More on Iteration - Python Bootcamp
Constantine Lignos
Contents
Comprehensions
List comprehensions
Very often, we want to build up lists by processing another iterable, which might be another list or anything else we can loop over. For example, consider the problem of a text file which we want to split into individual words and treat as a list. For example, consider the first paragraph of the first chapter of Pride and Prejudice, with punctuation removed and words in lowercase:
it is a truth universally acknowledged that a single man in possession of a good fortune must be in want of a wife
The data comes from a tokenized version of chapters 1-2 of Pride and Prejudice. We may want to transform this into a list of the individual words:
['it', 'is', 'a', 'truth', 'universally', 'acknowledged', 'that',
'a', 'single', 'man', 'in', 'possession', 'of', 'a', 'good',
'fortune', 'must', 'be', 'in', 'want', 'of', 'a', 'wife']
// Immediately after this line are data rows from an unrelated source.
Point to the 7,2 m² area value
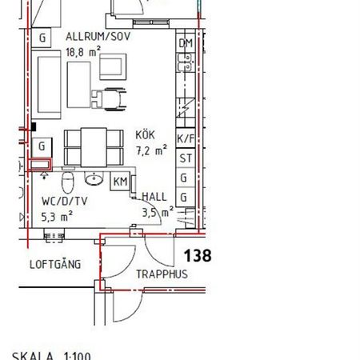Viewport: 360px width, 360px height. click(x=150, y=150)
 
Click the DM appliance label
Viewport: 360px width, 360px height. click(x=186, y=43)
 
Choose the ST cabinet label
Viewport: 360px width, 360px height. click(x=186, y=158)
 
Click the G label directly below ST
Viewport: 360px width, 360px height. click(x=185, y=177)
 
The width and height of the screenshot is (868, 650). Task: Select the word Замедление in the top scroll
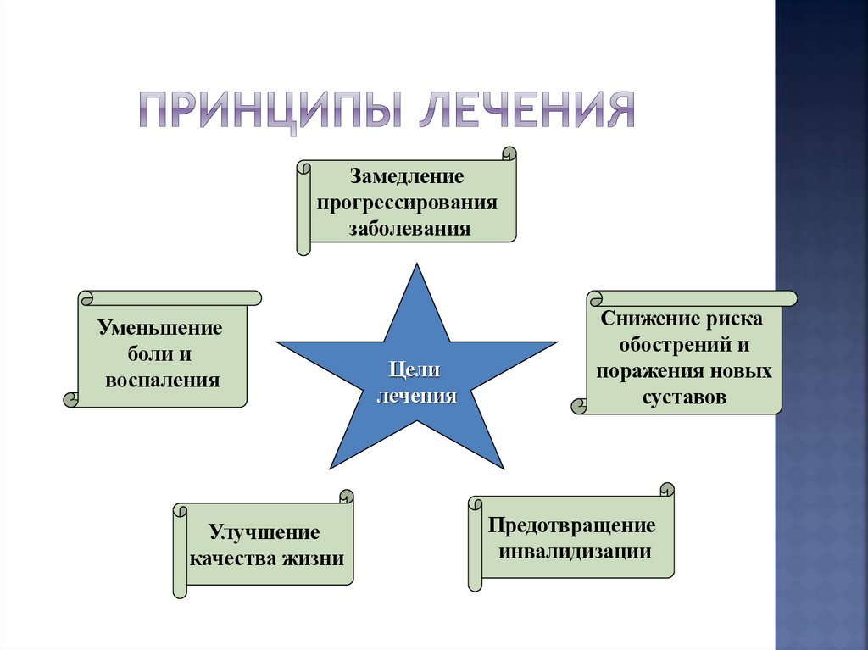point(407,178)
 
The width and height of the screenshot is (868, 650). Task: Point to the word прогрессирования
point(407,203)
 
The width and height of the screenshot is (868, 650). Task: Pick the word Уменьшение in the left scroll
point(160,327)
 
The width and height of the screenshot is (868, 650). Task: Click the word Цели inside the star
point(415,369)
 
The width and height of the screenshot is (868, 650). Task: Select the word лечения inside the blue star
point(416,395)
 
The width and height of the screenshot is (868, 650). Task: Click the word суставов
point(685,397)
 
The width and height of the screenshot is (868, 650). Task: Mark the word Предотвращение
point(572,525)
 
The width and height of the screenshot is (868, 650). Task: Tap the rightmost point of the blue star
point(556,342)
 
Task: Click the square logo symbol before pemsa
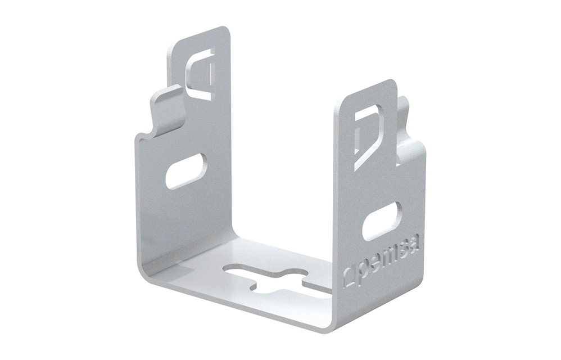point(350,276)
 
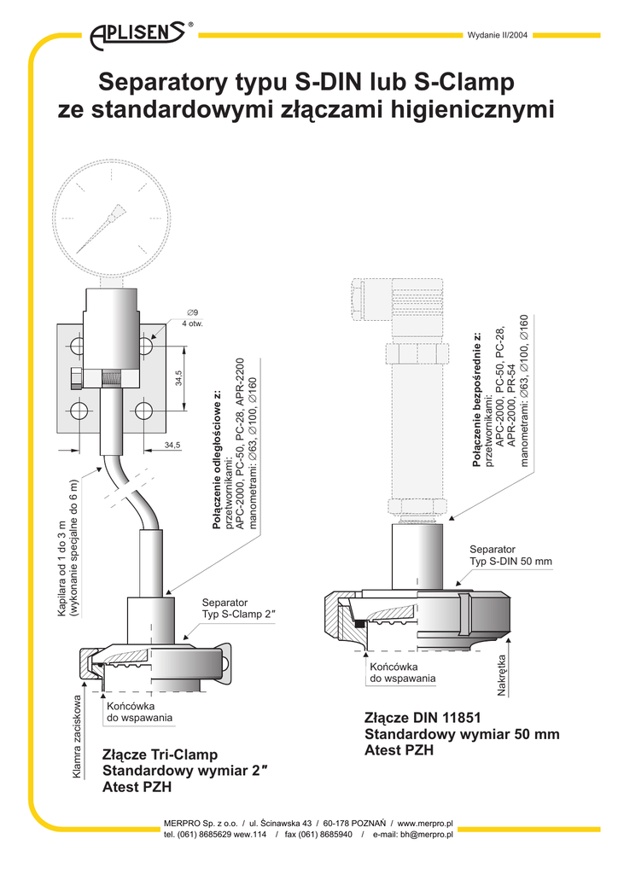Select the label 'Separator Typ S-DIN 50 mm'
pos(511,555)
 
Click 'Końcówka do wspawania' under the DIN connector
pos(402,672)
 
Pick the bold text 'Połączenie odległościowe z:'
pos(217,463)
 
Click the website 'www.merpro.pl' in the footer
pos(424,823)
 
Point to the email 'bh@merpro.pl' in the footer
pos(426,834)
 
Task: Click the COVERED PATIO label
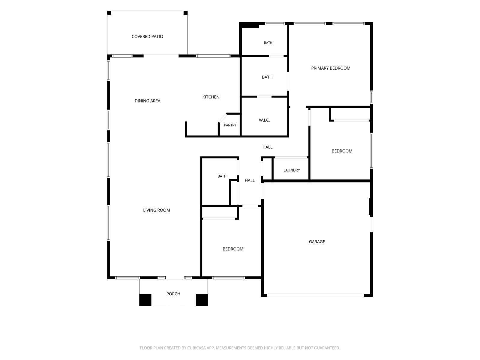(x=147, y=37)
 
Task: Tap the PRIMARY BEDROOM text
(x=330, y=68)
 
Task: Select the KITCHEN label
(x=211, y=97)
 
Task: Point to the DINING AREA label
(x=147, y=101)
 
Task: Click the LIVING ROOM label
(x=156, y=210)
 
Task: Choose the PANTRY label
(x=230, y=125)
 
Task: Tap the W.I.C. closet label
(x=264, y=120)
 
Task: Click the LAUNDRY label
(x=292, y=170)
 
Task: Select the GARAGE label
(x=316, y=242)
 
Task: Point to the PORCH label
(x=173, y=294)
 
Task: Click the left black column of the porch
(x=145, y=300)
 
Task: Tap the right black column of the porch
(x=202, y=300)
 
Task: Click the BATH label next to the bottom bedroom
(x=222, y=176)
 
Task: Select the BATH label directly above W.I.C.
(x=267, y=77)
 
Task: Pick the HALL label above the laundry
(x=267, y=147)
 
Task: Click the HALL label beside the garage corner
(x=250, y=180)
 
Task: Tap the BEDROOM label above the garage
(x=342, y=151)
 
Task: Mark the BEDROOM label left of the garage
(x=233, y=249)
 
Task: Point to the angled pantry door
(x=223, y=118)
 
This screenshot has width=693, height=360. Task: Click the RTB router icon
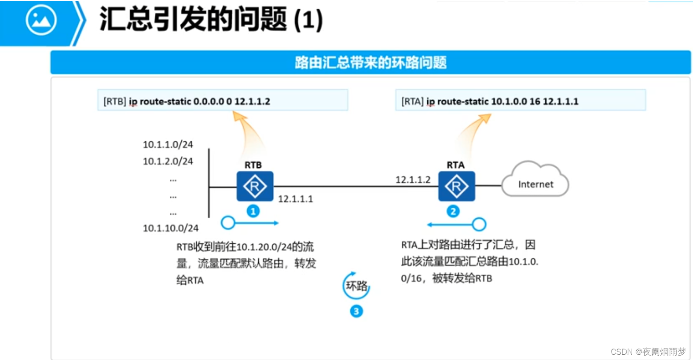pos(255,186)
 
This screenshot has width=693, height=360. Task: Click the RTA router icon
pos(456,186)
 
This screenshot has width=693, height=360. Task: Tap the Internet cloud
pos(535,180)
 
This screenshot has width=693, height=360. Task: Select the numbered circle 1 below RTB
pos(253,211)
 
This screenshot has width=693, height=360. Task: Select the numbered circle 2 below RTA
pos(453,211)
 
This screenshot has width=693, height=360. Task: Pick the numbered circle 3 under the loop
pos(356,312)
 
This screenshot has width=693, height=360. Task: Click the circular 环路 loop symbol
pos(356,286)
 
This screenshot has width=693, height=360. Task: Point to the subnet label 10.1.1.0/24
pos(168,144)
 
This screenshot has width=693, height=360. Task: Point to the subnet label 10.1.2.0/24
pos(168,162)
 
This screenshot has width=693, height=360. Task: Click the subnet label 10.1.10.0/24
pos(170,228)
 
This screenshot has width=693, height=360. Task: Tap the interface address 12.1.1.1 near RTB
pos(295,199)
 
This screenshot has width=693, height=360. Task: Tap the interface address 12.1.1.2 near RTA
pos(413,180)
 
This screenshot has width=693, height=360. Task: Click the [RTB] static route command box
pos(223,101)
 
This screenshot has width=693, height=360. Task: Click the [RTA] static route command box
pos(520,101)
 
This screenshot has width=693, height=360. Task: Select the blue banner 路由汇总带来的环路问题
pos(370,62)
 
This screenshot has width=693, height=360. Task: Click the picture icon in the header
pos(41,20)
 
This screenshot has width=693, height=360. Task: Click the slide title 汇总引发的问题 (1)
pos(211,19)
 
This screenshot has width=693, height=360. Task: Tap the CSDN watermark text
pos(648,352)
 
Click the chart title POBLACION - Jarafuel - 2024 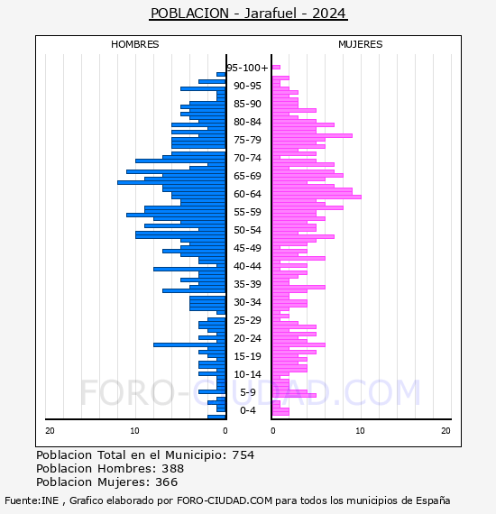(x=248, y=14)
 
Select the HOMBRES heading (x=134, y=44)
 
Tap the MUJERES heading (x=361, y=44)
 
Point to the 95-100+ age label (x=247, y=68)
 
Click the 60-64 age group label (x=247, y=194)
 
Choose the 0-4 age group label (x=247, y=410)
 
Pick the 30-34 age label (x=247, y=302)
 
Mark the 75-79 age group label (x=247, y=140)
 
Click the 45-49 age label (x=247, y=248)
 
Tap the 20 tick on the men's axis (x=50, y=430)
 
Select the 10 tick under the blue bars (x=134, y=430)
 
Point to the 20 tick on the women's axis (x=445, y=430)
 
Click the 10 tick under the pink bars (x=360, y=430)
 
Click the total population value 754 (x=243, y=455)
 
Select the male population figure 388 (x=173, y=468)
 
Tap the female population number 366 (x=167, y=482)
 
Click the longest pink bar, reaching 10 (x=317, y=197)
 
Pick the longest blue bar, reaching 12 (x=171, y=182)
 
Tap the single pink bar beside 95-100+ (x=276, y=68)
We can imagine a simple way to do this:
in_file = open("pp_ch1-2_tokenized.txt", "U")
words = []
for line in in_file:
# Split the line into individual words
tokens = line.split()
# Add them to the list of words
words.extend(tokens)
This is going to be rather slow and inefficient for building larger lists because of the way that appending/extending a list in a loop works.
Instead, we can build a list with a powerful syntactic construct called a list comprehension. Let’s first consider the simplest list comprehension possible, one that just make a copy of a list.
old_list = ['a', 'b', 'c', 'D', 'E', 'F']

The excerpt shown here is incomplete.